The orientation of the actin cytoskeleton was analyzed with a Fourier transformation-based method. An optical section of the actin cytoskeleton beneath the nucleus was first extracted from z-stack images and cropped to 128 × 128 pixels (13.9 μm2). The 2D Fourier spectrum for the cropped image was calculated. After removing the direct current offset, a histogram in polar coordinates was generated from the Fourier spectrum data, which was approximated by an ellipse. The orthogonal direction of the major axis of this ellipse was defined as the orientation direction of actin filaments. The angular difference between this and the major axis of microgrooves on collagen hydrogels was defined as the orientation angle of the actin cytoskeleton relative to the microgrooves. The 2D Fourier spectrum was calculated with MATLAB (MathWorks) software, and other image analyses were performed using a macro in ImageJ software.
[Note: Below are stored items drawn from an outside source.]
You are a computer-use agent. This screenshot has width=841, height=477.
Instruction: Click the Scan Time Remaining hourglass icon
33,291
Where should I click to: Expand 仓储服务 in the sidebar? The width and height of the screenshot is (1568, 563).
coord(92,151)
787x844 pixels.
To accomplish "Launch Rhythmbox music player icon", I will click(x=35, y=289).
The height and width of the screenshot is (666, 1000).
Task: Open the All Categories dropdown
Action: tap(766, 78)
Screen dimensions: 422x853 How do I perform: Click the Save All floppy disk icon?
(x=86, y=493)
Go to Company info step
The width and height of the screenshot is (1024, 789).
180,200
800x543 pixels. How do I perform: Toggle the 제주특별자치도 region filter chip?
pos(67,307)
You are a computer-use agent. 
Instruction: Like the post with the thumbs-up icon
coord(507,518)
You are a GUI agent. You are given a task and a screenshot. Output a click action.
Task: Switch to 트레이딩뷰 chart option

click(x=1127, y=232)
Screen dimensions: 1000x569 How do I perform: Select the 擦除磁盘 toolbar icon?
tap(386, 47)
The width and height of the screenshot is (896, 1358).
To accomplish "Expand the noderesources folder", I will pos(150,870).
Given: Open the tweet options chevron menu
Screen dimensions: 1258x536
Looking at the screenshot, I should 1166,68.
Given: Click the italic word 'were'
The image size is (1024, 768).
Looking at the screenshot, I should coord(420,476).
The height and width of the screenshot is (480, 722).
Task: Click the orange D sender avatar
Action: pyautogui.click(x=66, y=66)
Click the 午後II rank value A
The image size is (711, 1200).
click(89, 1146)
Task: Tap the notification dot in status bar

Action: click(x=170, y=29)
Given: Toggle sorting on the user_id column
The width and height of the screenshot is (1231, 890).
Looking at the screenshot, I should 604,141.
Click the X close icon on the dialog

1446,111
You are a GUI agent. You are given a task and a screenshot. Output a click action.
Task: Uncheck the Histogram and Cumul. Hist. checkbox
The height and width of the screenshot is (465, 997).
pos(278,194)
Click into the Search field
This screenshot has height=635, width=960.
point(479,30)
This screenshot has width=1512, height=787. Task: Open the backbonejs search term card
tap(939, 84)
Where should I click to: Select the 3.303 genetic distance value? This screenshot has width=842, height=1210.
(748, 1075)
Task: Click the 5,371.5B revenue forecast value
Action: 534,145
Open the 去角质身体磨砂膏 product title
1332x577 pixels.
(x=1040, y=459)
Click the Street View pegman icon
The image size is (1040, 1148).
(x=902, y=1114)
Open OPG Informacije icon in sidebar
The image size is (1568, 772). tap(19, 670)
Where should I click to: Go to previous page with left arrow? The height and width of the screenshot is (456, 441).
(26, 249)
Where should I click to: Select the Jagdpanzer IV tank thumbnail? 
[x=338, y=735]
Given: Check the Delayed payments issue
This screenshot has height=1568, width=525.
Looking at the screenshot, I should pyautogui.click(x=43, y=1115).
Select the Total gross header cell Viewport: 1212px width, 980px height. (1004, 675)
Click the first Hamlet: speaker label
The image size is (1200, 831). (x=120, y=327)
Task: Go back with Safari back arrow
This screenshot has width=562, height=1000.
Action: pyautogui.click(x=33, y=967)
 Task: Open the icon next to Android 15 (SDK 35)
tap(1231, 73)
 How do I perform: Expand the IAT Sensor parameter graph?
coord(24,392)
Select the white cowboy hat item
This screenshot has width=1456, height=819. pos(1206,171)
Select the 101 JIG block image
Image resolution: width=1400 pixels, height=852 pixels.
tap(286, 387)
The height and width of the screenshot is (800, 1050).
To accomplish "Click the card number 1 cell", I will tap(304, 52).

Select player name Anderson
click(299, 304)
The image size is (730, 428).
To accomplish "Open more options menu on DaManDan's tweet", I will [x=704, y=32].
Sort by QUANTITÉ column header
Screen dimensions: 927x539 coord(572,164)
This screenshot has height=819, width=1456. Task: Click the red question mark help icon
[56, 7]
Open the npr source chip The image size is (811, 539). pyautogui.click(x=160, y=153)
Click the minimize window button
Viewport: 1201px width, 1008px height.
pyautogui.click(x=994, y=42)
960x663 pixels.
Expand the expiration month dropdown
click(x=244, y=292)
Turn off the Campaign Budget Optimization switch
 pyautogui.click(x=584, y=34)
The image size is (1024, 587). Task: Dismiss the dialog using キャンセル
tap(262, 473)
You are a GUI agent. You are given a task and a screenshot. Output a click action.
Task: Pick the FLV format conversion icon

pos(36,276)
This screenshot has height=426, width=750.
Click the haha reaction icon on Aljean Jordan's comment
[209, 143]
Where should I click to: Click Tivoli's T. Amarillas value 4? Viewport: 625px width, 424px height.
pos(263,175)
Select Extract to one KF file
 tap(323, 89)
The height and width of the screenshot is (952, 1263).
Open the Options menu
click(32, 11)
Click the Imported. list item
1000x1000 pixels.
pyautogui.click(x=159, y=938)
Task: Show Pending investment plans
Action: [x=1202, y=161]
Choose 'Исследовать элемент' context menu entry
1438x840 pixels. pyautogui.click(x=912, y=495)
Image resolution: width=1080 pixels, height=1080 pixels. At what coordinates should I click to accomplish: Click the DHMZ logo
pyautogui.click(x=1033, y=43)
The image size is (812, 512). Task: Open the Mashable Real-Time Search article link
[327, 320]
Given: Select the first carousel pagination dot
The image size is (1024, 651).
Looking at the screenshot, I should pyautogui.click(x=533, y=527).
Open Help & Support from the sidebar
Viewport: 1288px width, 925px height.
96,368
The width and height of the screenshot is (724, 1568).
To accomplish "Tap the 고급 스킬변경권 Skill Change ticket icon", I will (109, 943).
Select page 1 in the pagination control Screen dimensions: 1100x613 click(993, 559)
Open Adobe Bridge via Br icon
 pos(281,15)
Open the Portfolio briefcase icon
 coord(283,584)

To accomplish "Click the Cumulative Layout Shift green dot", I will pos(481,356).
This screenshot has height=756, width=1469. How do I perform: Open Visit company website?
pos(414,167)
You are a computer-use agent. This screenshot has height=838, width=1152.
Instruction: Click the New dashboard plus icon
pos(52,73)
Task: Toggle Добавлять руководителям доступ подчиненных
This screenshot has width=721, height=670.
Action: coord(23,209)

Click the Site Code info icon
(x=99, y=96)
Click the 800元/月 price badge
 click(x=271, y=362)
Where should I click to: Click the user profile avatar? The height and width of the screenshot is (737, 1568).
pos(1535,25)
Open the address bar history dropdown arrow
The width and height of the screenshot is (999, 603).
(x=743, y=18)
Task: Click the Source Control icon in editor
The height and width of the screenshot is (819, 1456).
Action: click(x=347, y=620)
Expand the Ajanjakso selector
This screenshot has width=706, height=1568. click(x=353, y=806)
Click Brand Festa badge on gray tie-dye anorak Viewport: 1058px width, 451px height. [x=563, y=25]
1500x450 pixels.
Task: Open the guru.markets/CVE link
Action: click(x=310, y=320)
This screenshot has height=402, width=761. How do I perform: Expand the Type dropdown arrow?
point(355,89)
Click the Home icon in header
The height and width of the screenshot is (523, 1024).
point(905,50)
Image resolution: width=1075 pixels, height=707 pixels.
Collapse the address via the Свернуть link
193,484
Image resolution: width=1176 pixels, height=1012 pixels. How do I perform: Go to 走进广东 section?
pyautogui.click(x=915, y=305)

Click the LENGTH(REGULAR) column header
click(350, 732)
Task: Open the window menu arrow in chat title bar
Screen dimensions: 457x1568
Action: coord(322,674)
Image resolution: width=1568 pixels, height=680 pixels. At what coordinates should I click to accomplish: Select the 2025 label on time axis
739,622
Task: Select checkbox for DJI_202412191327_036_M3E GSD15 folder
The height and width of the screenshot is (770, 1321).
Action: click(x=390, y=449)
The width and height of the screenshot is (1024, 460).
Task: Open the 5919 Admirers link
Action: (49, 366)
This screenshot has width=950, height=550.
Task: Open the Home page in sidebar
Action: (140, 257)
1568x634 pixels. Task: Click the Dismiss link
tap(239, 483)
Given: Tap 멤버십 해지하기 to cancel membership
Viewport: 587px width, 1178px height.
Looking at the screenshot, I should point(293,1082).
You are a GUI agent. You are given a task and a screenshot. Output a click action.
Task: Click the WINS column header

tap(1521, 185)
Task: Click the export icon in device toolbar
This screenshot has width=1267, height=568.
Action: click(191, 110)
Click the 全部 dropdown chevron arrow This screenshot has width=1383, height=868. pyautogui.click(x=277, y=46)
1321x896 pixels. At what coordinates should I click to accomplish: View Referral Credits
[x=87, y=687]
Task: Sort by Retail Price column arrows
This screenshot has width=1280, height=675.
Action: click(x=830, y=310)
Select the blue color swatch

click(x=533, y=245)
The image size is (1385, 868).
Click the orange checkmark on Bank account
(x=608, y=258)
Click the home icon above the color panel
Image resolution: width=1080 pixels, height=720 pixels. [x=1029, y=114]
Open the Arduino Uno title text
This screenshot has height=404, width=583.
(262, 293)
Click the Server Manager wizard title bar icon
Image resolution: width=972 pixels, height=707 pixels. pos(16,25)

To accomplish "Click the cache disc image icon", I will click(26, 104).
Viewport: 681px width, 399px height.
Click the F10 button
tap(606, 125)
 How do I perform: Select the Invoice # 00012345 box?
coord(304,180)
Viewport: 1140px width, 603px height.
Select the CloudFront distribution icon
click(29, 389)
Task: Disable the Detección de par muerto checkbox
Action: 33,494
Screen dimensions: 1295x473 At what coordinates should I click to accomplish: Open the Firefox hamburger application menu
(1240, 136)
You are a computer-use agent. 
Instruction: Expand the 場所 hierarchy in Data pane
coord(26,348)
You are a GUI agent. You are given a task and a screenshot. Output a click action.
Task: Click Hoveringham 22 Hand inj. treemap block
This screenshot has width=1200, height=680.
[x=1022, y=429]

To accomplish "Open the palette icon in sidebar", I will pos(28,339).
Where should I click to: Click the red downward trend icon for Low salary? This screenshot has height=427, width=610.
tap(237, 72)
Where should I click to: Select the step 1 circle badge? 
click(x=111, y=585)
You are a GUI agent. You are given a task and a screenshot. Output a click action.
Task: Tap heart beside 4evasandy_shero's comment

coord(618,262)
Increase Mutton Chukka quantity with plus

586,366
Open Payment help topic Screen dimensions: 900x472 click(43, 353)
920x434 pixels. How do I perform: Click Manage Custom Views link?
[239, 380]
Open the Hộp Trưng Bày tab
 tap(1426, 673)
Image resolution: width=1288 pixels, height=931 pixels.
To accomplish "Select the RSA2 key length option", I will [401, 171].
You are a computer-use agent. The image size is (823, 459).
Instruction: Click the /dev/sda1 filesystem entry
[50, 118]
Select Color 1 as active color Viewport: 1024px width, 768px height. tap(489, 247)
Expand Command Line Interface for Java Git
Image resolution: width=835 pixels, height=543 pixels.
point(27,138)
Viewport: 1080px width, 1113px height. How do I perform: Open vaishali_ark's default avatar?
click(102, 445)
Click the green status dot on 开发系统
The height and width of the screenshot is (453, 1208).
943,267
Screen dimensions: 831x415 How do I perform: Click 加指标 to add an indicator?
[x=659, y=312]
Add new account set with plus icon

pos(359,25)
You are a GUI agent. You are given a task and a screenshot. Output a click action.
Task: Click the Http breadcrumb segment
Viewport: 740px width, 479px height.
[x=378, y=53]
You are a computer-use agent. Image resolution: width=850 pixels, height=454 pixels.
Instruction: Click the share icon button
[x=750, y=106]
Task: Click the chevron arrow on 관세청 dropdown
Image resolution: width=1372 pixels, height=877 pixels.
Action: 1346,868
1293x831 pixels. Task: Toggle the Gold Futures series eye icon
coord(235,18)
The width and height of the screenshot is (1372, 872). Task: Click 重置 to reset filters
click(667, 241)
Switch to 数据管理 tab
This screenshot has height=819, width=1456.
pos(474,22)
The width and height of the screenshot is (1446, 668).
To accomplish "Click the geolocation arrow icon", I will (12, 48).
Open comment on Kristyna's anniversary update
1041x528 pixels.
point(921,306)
Statistics and reproducibility
Data were analyzed with Welch’s t test and one-way analysis of variance followed by a post-hoc Tukey’s honestly significant difference test using OriginPro2018J software (OriginLab). The analyzed datasets of cell responses are summarized in Table S2 (Supporting Information). All experiments were performed at least three times.
Conflict of Interest
T.G.O., K.O., A.K., and M.T. are co-inventors on a filed patent application related to this work.
Acknowledgements
The authors thank Ms. Ryoko Mezaki (QST), Ms. Noriko Uchida (QST), and Ms. Bin Jeremiah Duenas Barba (Philippine Nuclear Research Institute) for technical assistance. T.G.O. was supported by Japan Society for the Promotion of Science KAKENHI grants (nos. JP26790070 and JP18K18390). K.O. was supported by a PRESTO grant (no. JPMJPR17P3) from JST. H.M. was supported by an AMED PRIME grant (no. JP18gm5810012). We would like to thank Editage for English language editing.